The Handyman, Richmond Theatre, October 2012
Posted on 15 October 2012In the mid-late 1990s at my son’s high school in America, the janitor was accused of having been a Ukrainian concentration camp guard in World War II. Most of the students wanted to excuse him, because like the title character in this play, written about the same time, he was a nice guy who wouldn’t harm anyone … and it was all so long ago.
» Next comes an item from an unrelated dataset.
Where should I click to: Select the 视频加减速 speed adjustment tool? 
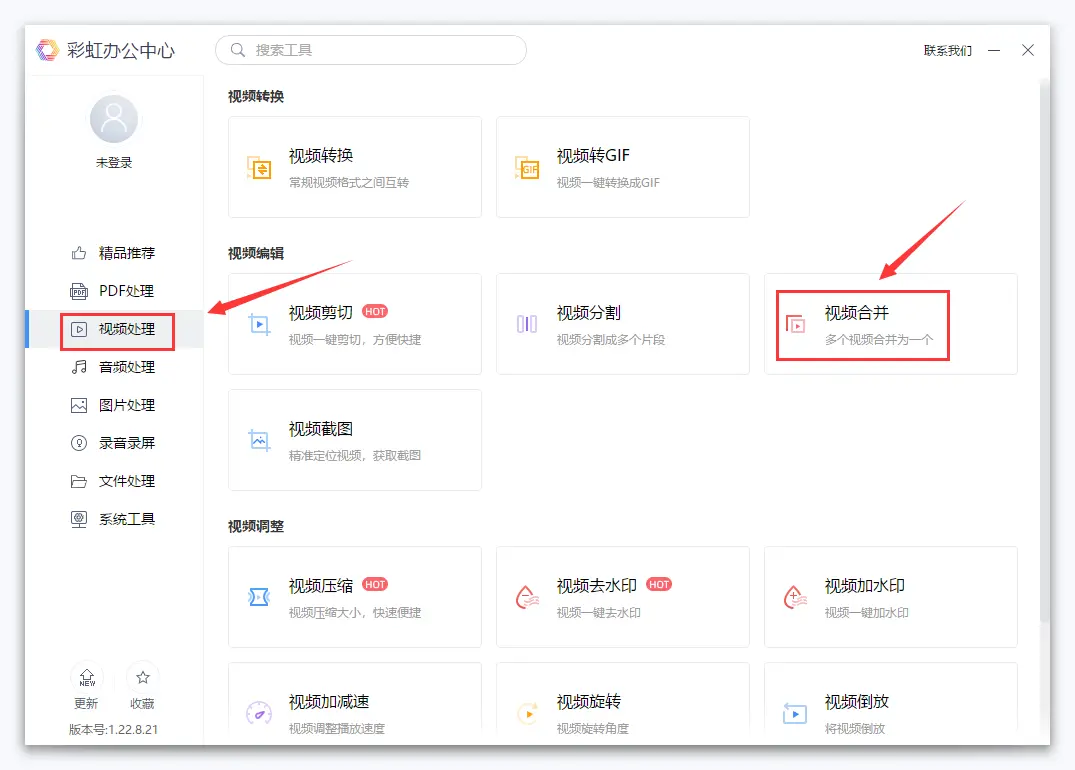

Forgive and forget they say, but forgiveness is the prerogative of victims, and as for forgetting, well the birds finally come home to roost in this clever drama by Ronald Harwood. A much-loved handyman has been with an English family since shortly after the War, and is now suddenly faced with two police officers accusing him of being involved in the genocide of 817 Jews in three villages in the western Ukraine. Timothy West gives a realistic and sympathetic performance of this gentle fellow called Wronka, with Adrian Lukis and Caroline Langrishe portraying Julian and Cressida Field, the couple he works for. They react in different ways. Julian provides some comic relief, and understands guilt, seeing it in Wronka’s calm reactions to his late wife’s outrages, but Cressida adores the lovely man who joined the family before she was born. She cannot cope with the idea he might be guilty, and towards the end Harwood cleverly allows her to show the face of holocaust denial.
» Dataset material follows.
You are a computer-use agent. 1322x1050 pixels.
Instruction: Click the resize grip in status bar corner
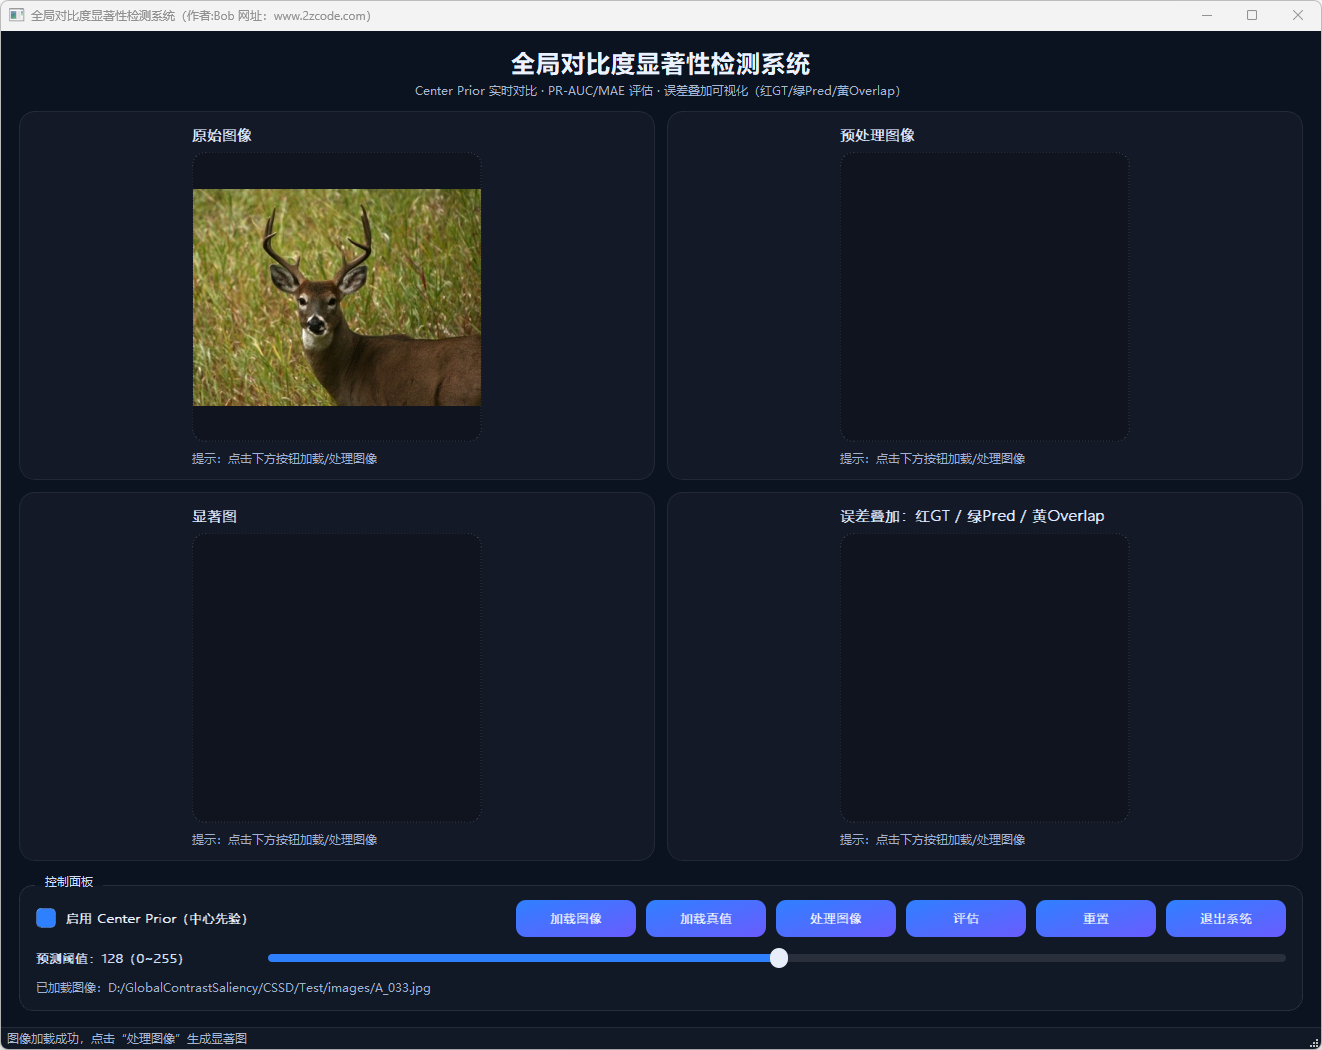click(x=1314, y=1042)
The Fields hire a highly intellectual solicitor, beautifully played by Carolyn Backhouse, who expresses some elementary truths about anti-Semitism and responds to the claim that Wronka is not evil by dismissing the concept as it “absolves us of responsibility”. Indeed nice people can participate in some very nasty acts, but even if he is guilty as the police seem to think, how could one possibly prove it more than fifty years later, when it’s one person’s word against another and memories can be unreliable?

The solicitor arrives
The police, well portrayed by James Simmons and Anthony Houghton, are not quite without support, and as the play progresses we hear video testimony by Vanessa Redgrave and Steven Berkoff representing faces from the past. These vignettes suddenly draw us back to the early 1940s, to what actually happened when Jews from three villages were taken into the woods and shot.

She can’t believe it
Can Cressida Field ever truly believe Wronka was involved? I don’t know what Harwood’s original ending was, but he changed it, and in this fine production by Joe Harmston it works brilliantly. The birds do it.